简体   繁体   中英

Spark Dataframe issue in overwriting the partition data of Hive table

Below is my Hive table definition:

CREATE EXTERNAL TABLE IF NOT EXISTS default.test2(
id integer,
count integer
)
PARTITIONED BY (
fac STRING,
fiscaldate_str DATE )
STORED AS PARQUET
LOCATION 's3://<bucket name>/backup/test2';

I have the data in hive table as below, (I just inserted sample data)

select * from default.test2

+---+-----+----+--------------+
| id|count| fac|fiscaldate_str|
+---+-----+----+--------------+
|  2|    3| NRM|    2019-01-01|
|  1|    2| NRM|    2019-01-01|
|  2|    3| NRM|    2019-01-02|
|  1|    2| NRM|    2019-01-02|
|  2|    3| NRM|    2019-01-03|
|  1|    2| NRM|    2019-01-03|
|  2|    3|STST|    2019-01-01|
|  1|    2|STST|    2019-01-01|
|  2|    3|STST|    2019-01-02|
|  1|    2|STST|    2019-01-02|
|  2|    3|STST|    2019-01-03|
|  1|    2|STST|    2019-01-03|
+---+-----+----+--------------+

This table is partitioned on two columns (fac, fiscaldate_str) and we are trying to dynamically execute insert overwrite at partition level by using spark dataframes - dataframe writer.

However, when trying this, we are either ending up with duplicate data or all other partitions got deleted.

Below are the codes snippets for this using spark dataframe.

First I am creating dataframe as

df = spark.createDataFrame([(99,99,'NRM','2019-01-01'),(999,999,'NRM','2019-01-01')], ['id','count','fac','fiscaldate_str'])

df.show(2,False)
+---+-----+---+--------------+
|id |count|fac|fiscaldate_str|
+---+-----+---+--------------+
|99 |99   |NRM|2019-01-01    |
|999|999  |NRM|2019-01-01    |
+---+-----+---+--------------+
  1. Getting duplicate with below snippet,

    df.coalesce(1).write.mode("overwrite").insertInto("default.test2")
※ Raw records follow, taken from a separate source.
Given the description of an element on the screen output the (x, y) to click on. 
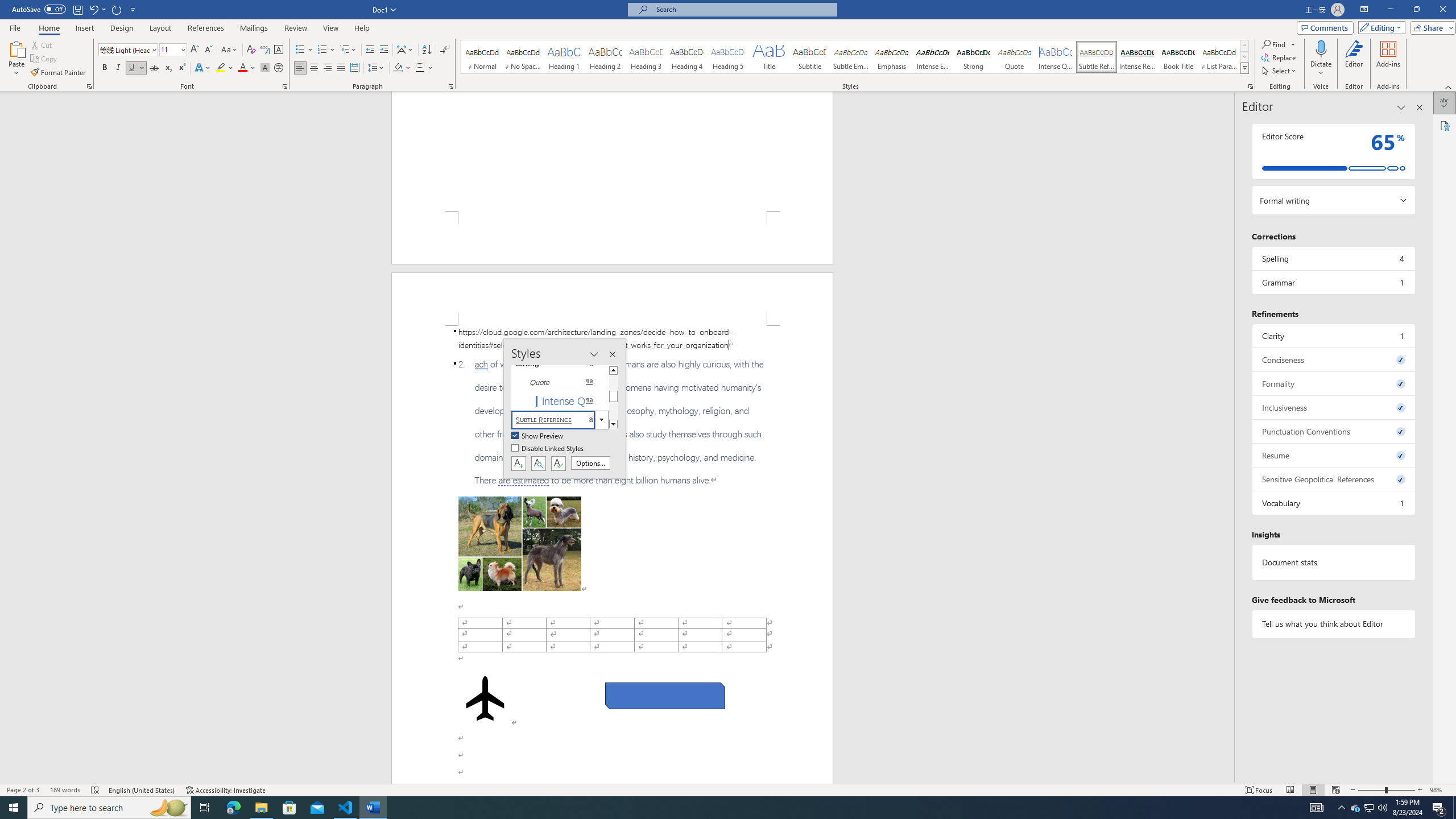
Accessibility (1444, 125)
Align Right (327, 67)
Formality, 0 issues. Press space or enter to review items. (1333, 383)
Spelling and Grammar Check Errors (94, 790)
Class: MsoCommandBar (728, 789)
Justify (340, 67)
Emphasis (891, 56)
Airplane with solid fill (485, 697)
Shading RGB(0, 0, 0) (397, 67)
Given the description of an element on the screen output the (x, y) to click on. 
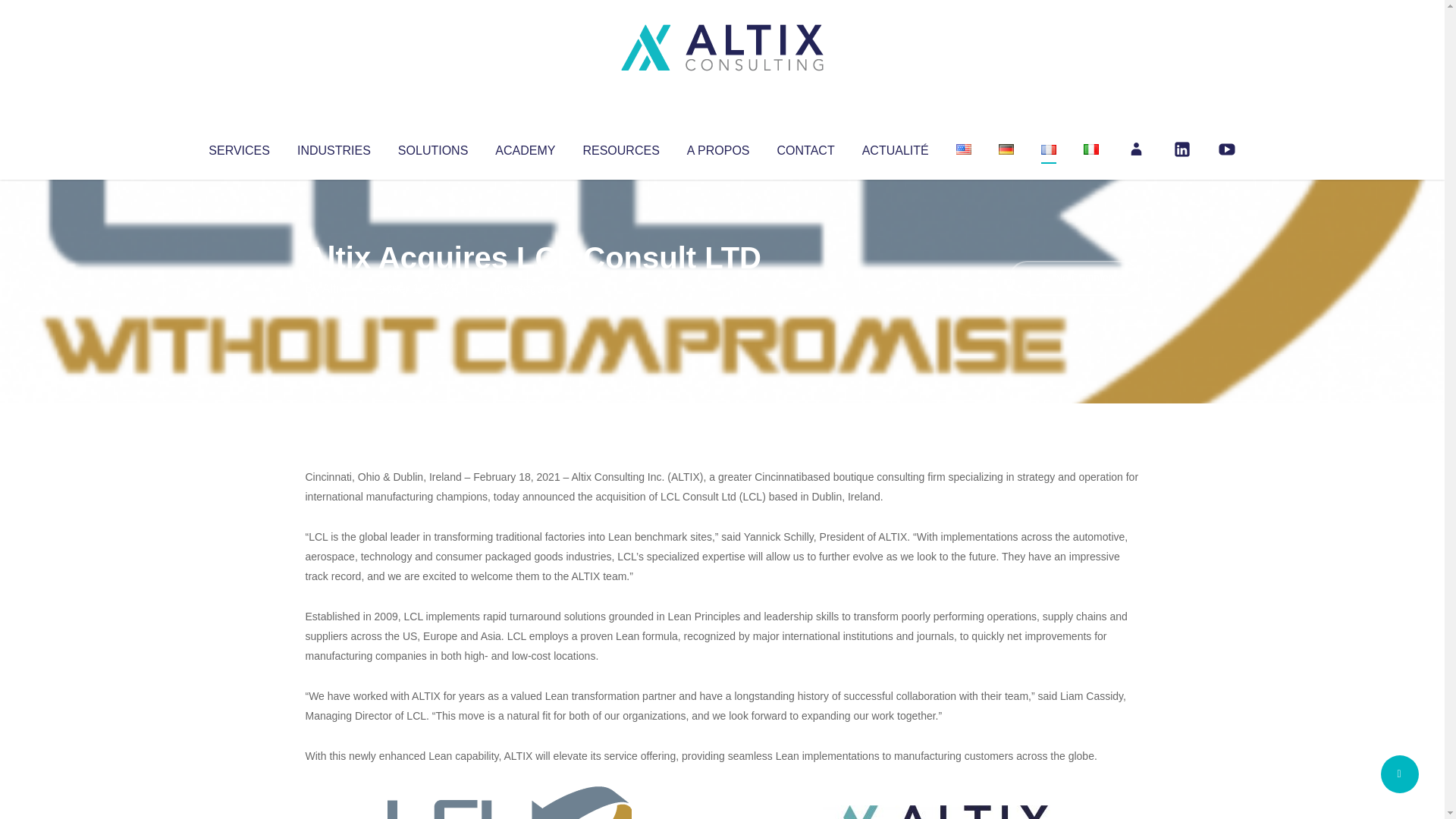
Uncategorized (530, 287)
No Comments (1073, 278)
INDUSTRIES (334, 146)
Articles par Altix (333, 287)
A PROPOS (718, 146)
Altix (333, 287)
SERVICES (238, 146)
RESOURCES (620, 146)
ACADEMY (524, 146)
SOLUTIONS (432, 146)
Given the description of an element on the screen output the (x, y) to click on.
  2. All other data get deleted and only the new data is available.

    df.coalesce(1).write.mode("overwrite").saveAsTable("default.test2")

OR

   df.createOrReplaceTempView("tempview")

tbl_ald_kpiv_hist_insert = spark.sql("""
INSERT OVERWRITE TABLE default.test2 
partition(fac,fiscaldate_str) 
select * from tempview
""")

I am using AWS EMR with Spark 2.4.0 and Hive 2.3.4-amzn-1 along with S3.

Can anyone have any idea why I am not able to dynamically overwrite the data into partitions ?

Your question is less easy to follow, but I think you mean you want a partition overwritten. If so, then this is what you need, all you need - the second line:

df = spark.createDataFrame([(99,99,'AAA','2019-01-02'),(999,999,'BBB','2019-01-01')], ['id','count','fac','fiscaldate_str'])
df.coalesce(1).write.mode("overwrite").insertInto("test2",overwrite=True) 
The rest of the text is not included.